Hi All,
So as I’ve discussed before I’ve been tagging microarray text annotations with ontology tags. I’ve also discussed how I use ROC curves to measure the accuracy of the predictions. I’ve finally finished all of the back-end work and now I’ve been getting results.
First, ROC curves:
These have AUCs of 0.94, 0.95, 0.87 for the Disease Type, Functional Anatomy and Cell Type respectively. I have hand-annotated a LARGE number of microarray records, using a method I’ll describe later in this post. Some details: I require that a GSM record has been annotated with AT LEAST 1 TP and 2 TNs to be included in the ROC calculations … This results in the following numbers of training datasets … By default I use 2/3rds of the data for training and 1/3rd for testing … also the implementation of the MaxEntropy classifier that I use cannot train with TN annotations, so they are only used for the “specificity” calculation:
- Disease Type: 1051 TPs and 96533 TNs
- Functional Anatomy: 523 TPs and 31017 TNs
- Cell Type: 677 TPs and 16489 TNs
While I am ECSTATIC about these results I think they are “suspiciously high”. Most of the NLP research that I’ve combed through has AUCs (or comparable measures) that are closer to 0.7-0.8 … granted, these studies were on POS tagging or “Named Entity Recognition” (gene name identification) and relied only on features from a single sentences. In my search to confirm or deny my prediction abilities I stumbled across something interesting which I’ll share here:
When I plot out a histogram of the predicted probabilites I notice an intersting side-effect of my annotation strategy:
When I hand-curate the predictions I use the django-admin actions function. I’ve created a simple admin-action in the predictions admin interface which essentially creates an “agreement” or “disagreement” with the predicted tag:
I simply check-off the predictions I agree with and then use the admin-action to create a hand-annotation. When I sort by prediction-probability I get another bonus … It will group similar tags and similar descriptions together, this happens because the extracted features for many GSM records are identical so they have the same predicted tag with the same probability. Due to this grouping it is trivial for me to scan through the predictions … I can annotate ~500 GSM records in about 10 minutes.
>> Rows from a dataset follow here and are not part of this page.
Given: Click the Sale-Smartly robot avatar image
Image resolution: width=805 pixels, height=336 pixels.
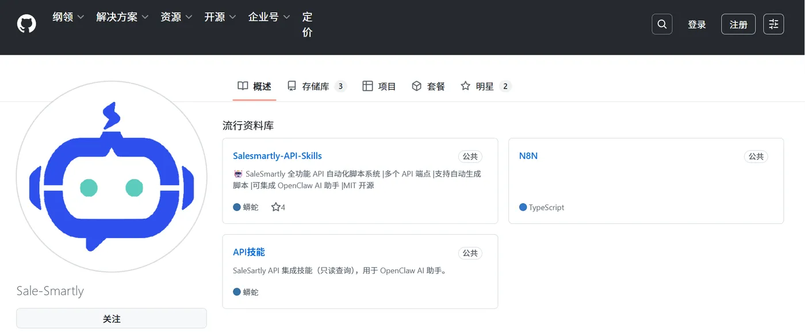Looking at the screenshot, I should [x=112, y=176].
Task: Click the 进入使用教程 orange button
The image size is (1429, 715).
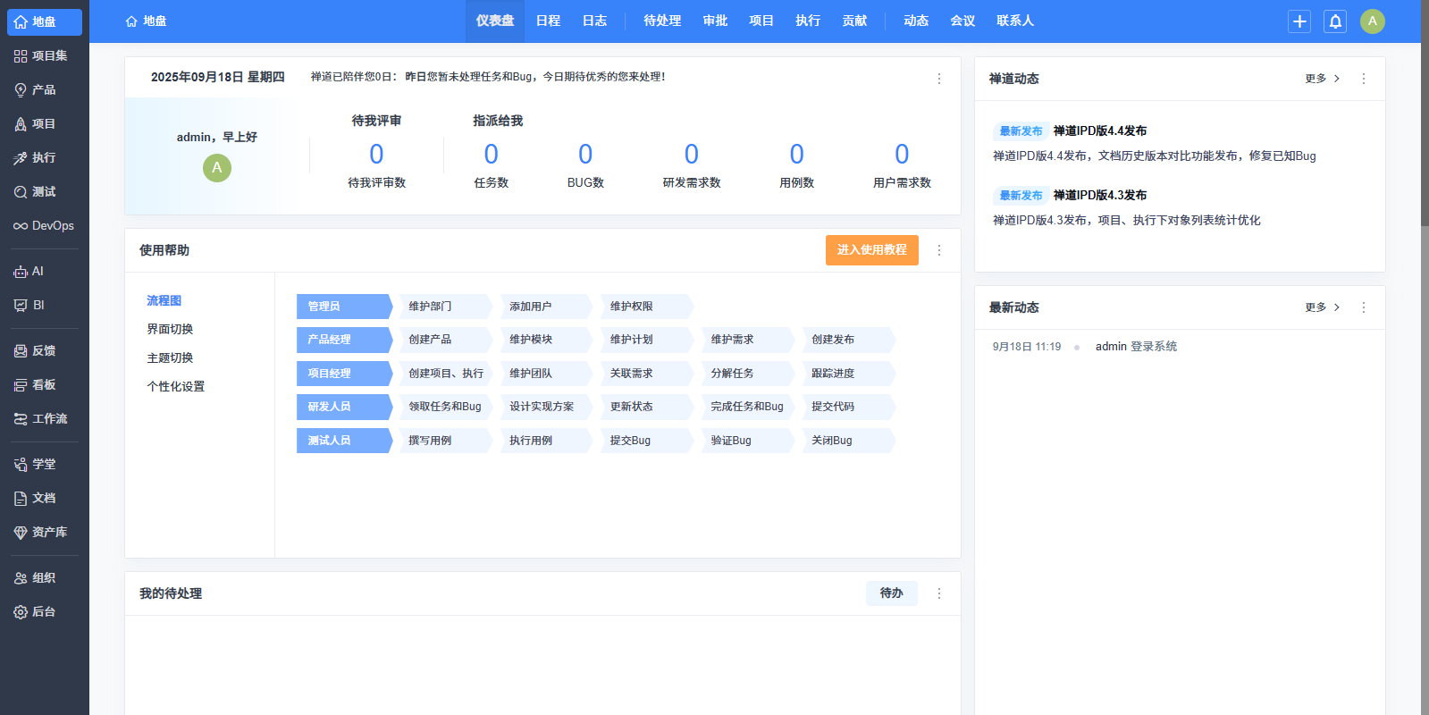Action: coord(871,250)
This is what created the “blips” that are circled in this histogram. When I do my annotations I’ll usually scroll in the admin interface to a random probability. Then I’ll annotate ~2000 GSM records and then scroll to another probability.
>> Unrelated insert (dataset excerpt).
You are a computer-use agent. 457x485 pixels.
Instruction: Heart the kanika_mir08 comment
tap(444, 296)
After I noticed this I tried to annotate in a “truly” random method by having the admin interface shuffle the predictions it gave me. However, this DRASTICALLY reduced my annotation throughput … it took ~45 min to do 500 annotations (nearly 10-fold slower). This because the records weren’t grouped and I had to read each one more carefully, I couldn’t just skim it to ensure it was identical to the previous one.
If anyone has any suggestions for how to correct my curation bias yet maintain my throughput I’d greatly appreciate it.
Will
just FYI … the admin actions are actually “development features” of django and are not in the “stable release”, only the SVN version. So use at your own risk and YMMV.